> Records provided:
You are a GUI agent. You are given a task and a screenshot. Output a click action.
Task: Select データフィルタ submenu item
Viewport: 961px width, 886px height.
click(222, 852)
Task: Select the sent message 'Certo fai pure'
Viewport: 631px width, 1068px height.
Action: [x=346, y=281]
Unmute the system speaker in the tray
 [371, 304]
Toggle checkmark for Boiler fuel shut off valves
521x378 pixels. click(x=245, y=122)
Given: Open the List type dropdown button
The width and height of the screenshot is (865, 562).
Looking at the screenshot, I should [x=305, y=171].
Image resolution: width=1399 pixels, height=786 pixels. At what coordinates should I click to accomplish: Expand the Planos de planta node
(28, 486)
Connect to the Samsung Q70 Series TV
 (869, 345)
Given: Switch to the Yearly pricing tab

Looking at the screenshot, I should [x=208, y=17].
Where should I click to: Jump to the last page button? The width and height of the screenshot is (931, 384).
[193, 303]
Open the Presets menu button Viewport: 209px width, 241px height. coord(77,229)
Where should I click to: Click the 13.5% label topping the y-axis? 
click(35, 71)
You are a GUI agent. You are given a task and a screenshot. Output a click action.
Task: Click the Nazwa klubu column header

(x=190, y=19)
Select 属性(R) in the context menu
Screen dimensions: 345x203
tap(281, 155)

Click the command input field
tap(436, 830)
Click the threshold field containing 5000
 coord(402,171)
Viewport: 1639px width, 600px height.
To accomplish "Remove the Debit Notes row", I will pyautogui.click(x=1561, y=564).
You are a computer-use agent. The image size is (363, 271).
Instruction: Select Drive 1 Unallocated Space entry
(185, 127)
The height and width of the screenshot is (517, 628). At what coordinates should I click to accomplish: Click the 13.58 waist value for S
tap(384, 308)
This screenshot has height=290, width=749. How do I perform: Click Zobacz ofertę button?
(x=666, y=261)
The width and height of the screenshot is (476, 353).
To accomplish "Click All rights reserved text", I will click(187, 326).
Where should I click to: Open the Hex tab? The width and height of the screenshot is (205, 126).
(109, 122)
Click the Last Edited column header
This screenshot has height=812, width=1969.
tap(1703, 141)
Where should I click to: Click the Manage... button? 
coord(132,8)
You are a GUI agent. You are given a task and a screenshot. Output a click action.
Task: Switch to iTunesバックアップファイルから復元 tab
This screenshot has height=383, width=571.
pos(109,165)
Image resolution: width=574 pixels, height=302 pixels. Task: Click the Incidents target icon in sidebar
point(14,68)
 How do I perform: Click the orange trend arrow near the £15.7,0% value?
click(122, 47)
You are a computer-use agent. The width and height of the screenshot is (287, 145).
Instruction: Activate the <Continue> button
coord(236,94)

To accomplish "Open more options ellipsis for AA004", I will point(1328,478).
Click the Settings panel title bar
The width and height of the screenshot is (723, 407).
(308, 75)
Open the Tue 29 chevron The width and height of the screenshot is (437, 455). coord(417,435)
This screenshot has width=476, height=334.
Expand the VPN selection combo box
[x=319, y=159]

> Activity:
Wherever "will" turns up in the records, copy the whole line.

> Answer below:
To accomplish "Remove the Debit Notes row", I will pyautogui.click(x=1561, y=564).
To accomplish "Click All rights reserved text", I will click(187, 326).
To accomplish "Open more options ellipsis for AA004", I will point(1328,478).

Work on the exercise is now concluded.